I realize that we talk about I/O implementation as somehow one topic, but the implementation for input vs output turn out to be rather orthogonal. Thus, I'm starting this issue to specifically discuss output variables (and will open another issue to discuss input variables when the issues arise).

We want SSM programs (and their generated code) to be I/O agnostic, but it leads to this question: what should the behavior of the following program be:

f :: Ref Bool -> SSM ()
f o = do
  o <~ False

g :: Ref Bool -> SSM ()
g o = do
  o <~ True

m :: Ref Bool -> SSM ()
m o = fork [ f o, g o ]

Within SSM's semantics, o should have the value True at the end of the instant where m is called (assuming nothing else assigns to o), since the priority of g is lower than f due to how the two child processes are forked by m.

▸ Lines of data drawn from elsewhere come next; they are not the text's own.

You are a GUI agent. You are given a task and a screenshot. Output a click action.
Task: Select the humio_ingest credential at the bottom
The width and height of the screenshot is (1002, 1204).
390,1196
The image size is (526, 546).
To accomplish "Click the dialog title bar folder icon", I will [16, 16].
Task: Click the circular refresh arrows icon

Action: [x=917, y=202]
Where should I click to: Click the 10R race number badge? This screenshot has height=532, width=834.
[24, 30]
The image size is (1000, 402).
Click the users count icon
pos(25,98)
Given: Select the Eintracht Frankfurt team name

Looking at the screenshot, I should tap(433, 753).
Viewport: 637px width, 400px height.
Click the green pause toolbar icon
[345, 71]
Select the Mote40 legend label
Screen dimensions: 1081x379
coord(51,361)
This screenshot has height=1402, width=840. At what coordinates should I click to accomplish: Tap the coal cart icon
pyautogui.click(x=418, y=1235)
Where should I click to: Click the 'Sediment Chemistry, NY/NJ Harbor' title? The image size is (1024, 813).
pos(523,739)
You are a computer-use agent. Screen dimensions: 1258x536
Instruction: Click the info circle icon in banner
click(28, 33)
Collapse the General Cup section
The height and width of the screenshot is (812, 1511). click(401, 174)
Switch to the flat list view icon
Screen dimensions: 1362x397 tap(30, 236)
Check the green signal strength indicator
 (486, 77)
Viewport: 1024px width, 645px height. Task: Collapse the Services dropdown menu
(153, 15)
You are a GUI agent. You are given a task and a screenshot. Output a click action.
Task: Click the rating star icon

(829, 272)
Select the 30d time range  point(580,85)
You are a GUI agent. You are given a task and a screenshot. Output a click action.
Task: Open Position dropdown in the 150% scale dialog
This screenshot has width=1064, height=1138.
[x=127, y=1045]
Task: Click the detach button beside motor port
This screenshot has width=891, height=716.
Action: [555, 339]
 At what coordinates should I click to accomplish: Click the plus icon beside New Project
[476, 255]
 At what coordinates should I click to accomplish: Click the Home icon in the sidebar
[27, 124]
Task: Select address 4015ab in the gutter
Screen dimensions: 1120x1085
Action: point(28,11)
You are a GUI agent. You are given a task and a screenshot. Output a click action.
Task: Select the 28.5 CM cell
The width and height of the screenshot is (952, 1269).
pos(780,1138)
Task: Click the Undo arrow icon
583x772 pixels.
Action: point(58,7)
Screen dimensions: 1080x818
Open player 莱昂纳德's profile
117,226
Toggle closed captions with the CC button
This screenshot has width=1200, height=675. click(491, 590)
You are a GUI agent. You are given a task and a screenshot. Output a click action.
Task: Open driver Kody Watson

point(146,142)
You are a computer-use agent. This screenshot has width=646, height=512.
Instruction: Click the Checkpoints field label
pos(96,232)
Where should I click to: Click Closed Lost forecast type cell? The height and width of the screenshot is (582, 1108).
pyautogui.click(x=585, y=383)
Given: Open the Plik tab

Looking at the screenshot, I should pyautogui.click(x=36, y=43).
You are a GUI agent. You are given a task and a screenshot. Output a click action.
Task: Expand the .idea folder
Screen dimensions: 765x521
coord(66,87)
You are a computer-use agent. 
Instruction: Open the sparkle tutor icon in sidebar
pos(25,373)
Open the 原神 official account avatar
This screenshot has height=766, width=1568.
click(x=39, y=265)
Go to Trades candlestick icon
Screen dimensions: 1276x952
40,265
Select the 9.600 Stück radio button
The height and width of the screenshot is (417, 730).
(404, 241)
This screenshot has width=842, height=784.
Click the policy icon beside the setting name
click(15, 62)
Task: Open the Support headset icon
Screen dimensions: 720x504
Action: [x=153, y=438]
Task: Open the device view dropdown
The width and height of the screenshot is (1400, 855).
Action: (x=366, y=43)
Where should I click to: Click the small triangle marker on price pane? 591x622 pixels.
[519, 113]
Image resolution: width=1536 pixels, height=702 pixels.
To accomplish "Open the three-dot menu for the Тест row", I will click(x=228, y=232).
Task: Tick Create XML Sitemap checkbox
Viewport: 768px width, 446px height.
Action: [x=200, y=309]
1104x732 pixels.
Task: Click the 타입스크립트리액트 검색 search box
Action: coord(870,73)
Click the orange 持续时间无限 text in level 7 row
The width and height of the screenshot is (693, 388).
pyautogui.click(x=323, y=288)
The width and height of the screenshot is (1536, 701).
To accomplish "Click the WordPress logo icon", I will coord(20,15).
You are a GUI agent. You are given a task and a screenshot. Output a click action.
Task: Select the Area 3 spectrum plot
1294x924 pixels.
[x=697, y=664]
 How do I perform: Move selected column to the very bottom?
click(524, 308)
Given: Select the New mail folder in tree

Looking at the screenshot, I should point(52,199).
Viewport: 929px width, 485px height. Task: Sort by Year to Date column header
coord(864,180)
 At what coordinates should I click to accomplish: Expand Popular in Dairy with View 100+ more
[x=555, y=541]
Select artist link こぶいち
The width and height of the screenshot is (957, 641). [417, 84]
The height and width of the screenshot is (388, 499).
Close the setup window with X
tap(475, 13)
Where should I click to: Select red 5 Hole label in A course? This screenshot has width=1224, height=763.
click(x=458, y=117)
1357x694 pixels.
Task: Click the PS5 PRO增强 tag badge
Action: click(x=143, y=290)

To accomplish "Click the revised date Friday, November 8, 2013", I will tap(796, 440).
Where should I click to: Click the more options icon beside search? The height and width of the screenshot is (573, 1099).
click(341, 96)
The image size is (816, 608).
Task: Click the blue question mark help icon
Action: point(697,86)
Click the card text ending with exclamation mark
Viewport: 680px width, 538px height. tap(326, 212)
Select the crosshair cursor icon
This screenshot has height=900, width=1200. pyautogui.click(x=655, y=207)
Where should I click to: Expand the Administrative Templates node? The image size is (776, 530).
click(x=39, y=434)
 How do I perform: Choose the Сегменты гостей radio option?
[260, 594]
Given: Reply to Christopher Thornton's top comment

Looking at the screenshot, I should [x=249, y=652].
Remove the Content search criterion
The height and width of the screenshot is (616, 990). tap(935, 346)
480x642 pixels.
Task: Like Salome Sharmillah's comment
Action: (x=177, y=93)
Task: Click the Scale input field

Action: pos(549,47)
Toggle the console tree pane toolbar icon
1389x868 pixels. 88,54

However, it's somewhat unclear what the behavior should be if o is an output variable. If we were to naively overload the assignment operation and eagerly transmit its value to the external environment, the environment would briefly see a glitch value of False before seeing the value settling to True, even though the semantics of the language say that these updates are happening at the same logical time. Worse, if the output variable has stream/continuous semantics (e.g., it represents a socket file descriptor), both False and True would be emitted (rather than overwriting one another), apparently at the same time.

(Note, though, that this does not happen for delayed assignments, because SSM's semantics specify that there can be at most one scheduled update in the event queue for each scheduled variable.)

To me, the intuitive behavior of only emitting True at the end of the instant suggests to me that we should take a "lazy" approach to output, where the intra-instant updates are accumulated in the scheduled variable, and only emitted at the end of the instant. But this incurs more latency than necessary, especially in the presence of long-running, lower priority continuations; that latency is less than desirable for a real-time language.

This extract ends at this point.